Interview with M.K. Gandhi regarding machinery

DIALOGUE BETWEEN G. RAMACHANDRAN AND GANDHIJI ON TECHNOLOGY

R: Are you against all machinery, Bapuji?

How can I be when I know that even this body is a most delicate piece of machinery? The spinning-wheel itself is a machine, a little tooth-pick is a machine. What I object to is the craze for machinery, not machinery as such. The craze is for what they call labour-saving machinery. Men go on “saving labour” till thousands are without work and thrown on the open streets to die of starvation. I want to save time and labour, not for a fraction of mankind, but for all. I want the concentration of wealth, not in the hands of a few, but in the hands of all. Today machinery merely helps a few to ride on the backs of millions. The impetus behind it all is not the philanthropy to save labour, but greed. It is against this constitution of things that I am fighting with all my might.

R: Then Bapuji, you are fighting not against machinery as such, but against its abuses are so much in evidence today?

I would unhesitatingly say “yes”; but I would add that scientific truths and discoveries should first of all cease to be the mere instruments of greed. Then labourers will not be overworked and machinery instead of becoming a hindrance will be a help. I am aiming, not at eradication of all machinery, but limitations.

R: When logically argued out, that would seem to imply that all complicated power-driven machinery should go.

It might have to go, but I must make one thing clear. The supreme consideration is man. The machine should not tend to make atrophied the limbs of man. For instance, I would make intelligent exceptions. Take the case of the Singer Sewing Machine. It is one of the few useful things ever invented, and there is a romance about the device itself. Singer saw his wife labouring over the tedious process of sewing and seaming with her own hands, and simply out of his love for her he devised the sewing machine in order to save her from unnecessary labour. He, however, saved not only her labour but also the labour of everyone who could purchase a sewing machine.

R: But in that case there would have to be a factory for making these Singer Sewing Machines, and it would have to contain power-driven machinery of ordinary type.

Yes. But I am socialist enough to say that such factories should be nationalised or state-controlled. They ought only to be working under the most attractive and ideal conditions, not for profit, but for the benefit of humanity, love taking the place of greed as the motive.

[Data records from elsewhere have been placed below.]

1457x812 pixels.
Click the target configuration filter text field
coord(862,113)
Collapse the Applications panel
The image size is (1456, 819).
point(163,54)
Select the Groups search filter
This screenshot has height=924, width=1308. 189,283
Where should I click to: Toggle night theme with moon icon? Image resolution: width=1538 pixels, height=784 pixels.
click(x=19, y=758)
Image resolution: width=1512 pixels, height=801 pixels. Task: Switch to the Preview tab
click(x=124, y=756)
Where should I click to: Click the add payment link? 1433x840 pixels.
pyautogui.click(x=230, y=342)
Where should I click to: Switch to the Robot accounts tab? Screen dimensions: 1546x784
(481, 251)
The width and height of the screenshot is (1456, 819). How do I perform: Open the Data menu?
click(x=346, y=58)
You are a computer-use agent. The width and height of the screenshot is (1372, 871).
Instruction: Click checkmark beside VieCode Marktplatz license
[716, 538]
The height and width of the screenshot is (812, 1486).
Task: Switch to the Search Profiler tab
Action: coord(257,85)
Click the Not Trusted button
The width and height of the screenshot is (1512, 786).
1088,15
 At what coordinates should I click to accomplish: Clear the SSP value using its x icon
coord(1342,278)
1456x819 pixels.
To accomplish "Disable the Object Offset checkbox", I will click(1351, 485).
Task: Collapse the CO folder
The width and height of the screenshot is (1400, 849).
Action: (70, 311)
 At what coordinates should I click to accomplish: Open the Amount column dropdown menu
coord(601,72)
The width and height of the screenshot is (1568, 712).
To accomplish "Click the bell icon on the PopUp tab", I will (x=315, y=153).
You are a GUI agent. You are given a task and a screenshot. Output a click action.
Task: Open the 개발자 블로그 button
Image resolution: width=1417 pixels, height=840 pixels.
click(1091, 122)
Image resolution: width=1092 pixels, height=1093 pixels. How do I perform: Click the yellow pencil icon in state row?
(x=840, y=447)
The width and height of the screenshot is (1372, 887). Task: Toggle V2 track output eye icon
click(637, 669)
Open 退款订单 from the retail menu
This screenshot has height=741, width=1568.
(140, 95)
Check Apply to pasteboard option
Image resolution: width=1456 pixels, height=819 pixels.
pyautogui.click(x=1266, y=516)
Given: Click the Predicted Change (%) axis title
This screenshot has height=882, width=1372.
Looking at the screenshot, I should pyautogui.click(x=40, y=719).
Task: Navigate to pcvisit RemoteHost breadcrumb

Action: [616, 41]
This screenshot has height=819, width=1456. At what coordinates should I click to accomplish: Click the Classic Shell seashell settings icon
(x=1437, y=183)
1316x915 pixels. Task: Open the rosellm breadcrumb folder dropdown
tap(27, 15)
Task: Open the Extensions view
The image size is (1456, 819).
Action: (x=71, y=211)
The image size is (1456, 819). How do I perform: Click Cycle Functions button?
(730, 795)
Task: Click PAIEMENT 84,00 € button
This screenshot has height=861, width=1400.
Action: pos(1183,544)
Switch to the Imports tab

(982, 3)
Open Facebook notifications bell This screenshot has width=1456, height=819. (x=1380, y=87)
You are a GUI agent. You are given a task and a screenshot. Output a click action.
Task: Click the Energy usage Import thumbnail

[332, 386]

It is an alteration in the conditions of labour that I want. This mad rush for wealth must cease, and the labourer must be assured, not only of a living wage, but a daily task that is not a mere drudgery. The machine will, under these conditions, be as much a help to the man working it as to the State, or the man who owns it. The present mad rush will cease, and the labourer will work (as I have said) under attractive and ideal conditions. This is but one of the exceptions I have in mind. The sewing machine had love at its back. The individual is the one supreme consideration. The saving of labour of the individual should be the object, and honest humanitarian considerations, and not greed, the motive. Thus, for instance, I would welcome any day a machine to straighten crooked spindles. Not that blacksmiths will cease to make spindles; they will continue to provide the spindles, but when the spindle gets wrong, every spinner will have a machine of his own to get it straight. Therefore, replace greed by love and everything will come right.